If you had to compare...

I talked to friends that work in theater about this video, and they said it's every director's worst nightmare because if this was released widely, much of the buzz around the actual show and ticket sales could have died down, since a good stage production video is fairly close to what experiencing it is like in person (for most non-theater people).

If I had to compare the video to the real thing, I'd say that assessment isn't too far off. Like the time I watched a full production of Les Miserables on PBS and also saw a touring production of it in LA, seeing video of a broadway show feels about 75% as good as seeing it in person, and for a lot of people that's enough. Part of me is bummed I didn't "save" watching this video until after I saw the production, but at home with the video beforehand, I still felt huge surprises seeing how they staged certain scenes, and how certain characters acted on stage that were different than I expected. It's a deeply affecting emotional work both in person and through a 640x360px video playing on your TV.

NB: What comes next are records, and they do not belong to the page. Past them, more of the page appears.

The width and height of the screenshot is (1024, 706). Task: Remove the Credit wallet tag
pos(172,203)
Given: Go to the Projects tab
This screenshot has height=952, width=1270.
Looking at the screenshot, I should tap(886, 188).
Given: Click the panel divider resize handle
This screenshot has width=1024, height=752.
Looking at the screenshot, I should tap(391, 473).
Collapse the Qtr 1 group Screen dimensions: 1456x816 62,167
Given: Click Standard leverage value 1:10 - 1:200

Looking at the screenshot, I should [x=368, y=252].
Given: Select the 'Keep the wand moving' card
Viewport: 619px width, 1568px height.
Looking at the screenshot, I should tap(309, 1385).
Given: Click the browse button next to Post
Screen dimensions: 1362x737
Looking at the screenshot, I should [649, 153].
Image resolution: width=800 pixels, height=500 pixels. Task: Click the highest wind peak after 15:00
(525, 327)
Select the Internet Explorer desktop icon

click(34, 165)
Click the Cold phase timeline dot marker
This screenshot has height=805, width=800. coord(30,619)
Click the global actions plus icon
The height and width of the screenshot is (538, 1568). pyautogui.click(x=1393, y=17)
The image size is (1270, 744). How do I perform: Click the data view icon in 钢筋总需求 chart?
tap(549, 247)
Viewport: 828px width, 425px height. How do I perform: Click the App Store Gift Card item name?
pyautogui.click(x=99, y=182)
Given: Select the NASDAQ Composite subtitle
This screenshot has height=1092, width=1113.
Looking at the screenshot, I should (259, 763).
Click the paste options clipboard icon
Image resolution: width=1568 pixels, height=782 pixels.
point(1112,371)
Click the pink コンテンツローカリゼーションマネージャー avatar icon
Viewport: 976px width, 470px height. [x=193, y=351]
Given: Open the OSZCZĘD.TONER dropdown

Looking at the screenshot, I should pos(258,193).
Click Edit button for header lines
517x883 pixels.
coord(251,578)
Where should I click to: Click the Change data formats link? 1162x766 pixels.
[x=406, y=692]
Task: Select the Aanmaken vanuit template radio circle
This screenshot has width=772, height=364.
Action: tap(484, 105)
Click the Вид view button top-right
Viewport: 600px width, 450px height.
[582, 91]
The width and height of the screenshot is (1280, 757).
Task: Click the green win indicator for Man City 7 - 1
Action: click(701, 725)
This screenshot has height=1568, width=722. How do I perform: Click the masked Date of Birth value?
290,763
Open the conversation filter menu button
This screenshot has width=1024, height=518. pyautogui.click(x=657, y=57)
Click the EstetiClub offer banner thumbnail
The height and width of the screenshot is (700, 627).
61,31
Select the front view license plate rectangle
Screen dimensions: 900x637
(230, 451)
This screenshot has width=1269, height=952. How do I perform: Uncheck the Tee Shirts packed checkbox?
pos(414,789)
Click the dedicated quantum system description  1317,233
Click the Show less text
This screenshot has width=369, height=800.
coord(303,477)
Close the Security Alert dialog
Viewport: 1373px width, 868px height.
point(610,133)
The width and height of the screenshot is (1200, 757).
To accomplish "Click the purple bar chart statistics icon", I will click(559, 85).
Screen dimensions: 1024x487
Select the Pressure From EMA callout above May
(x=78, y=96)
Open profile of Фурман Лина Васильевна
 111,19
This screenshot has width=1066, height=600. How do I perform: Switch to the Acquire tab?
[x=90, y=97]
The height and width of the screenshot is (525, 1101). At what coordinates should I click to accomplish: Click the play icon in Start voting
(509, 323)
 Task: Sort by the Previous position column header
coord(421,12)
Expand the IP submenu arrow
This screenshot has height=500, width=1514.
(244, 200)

Still, I know how incredibly lucky I was to see this in NYC in person, and I liked it so much that in 2017 I caught the touring production in San Francisco as well.

I still have questions

One thing I definitely remember from being in the NYC theater was the repeated warnings to not  take out our phones. Ushers were hyper-attuned to it and anyone that pulled their phone out would immediately be warned, then kicked out on the second offense. I saw ushers say something to several people at several points in the show I attended.

I have no idea how someone filmed this video without being caught by an usher. I have no idea how they figured out how to pan the camera, zoom it in and out, without being seen. I would assume this was all done on a small point-and-shoot digital camera, but it'd still give off light and beeps and require someone watch the screen to make sure they're keeping everyone in frame.

From the angle of the video, it seems like they're in an upper balcony of the Rodgers theater, and maybe if they're in the very back they could avoid being caught?

I spent a few weeks researching this in reddit and tumblr communities that traffic in Broadway pirate videos but I couldn't find any info on this Hamilton. I joined several private groups with other videos (often shared on Google Drive or Dropbox) but none of them were up to the quality of the Hamilton bootleg. Most have terrible sound and shaky video that was overexposed and poorly framed.

I still have no idea who made these videos or how they even did it, but I'm happy that Disney+ is releasing the real deal and I can't wait to enjoy it.

Despite how fun it is to go to Broadway, I don't get to NYC more than once every few years but every season there are loads of shows I wish I could see. It would be great if Hamilton marked the start of a new trend of broadcasting video of hit musicals/plays a couple years after their Broadway debut so people could watch them at home. I'd still love to see Dear Evan Hansen or The Book of Mormon or even The Spongebob musical, since I never got to see them in NYC, and would pay almost anything to Pay-Per-View them and others like them.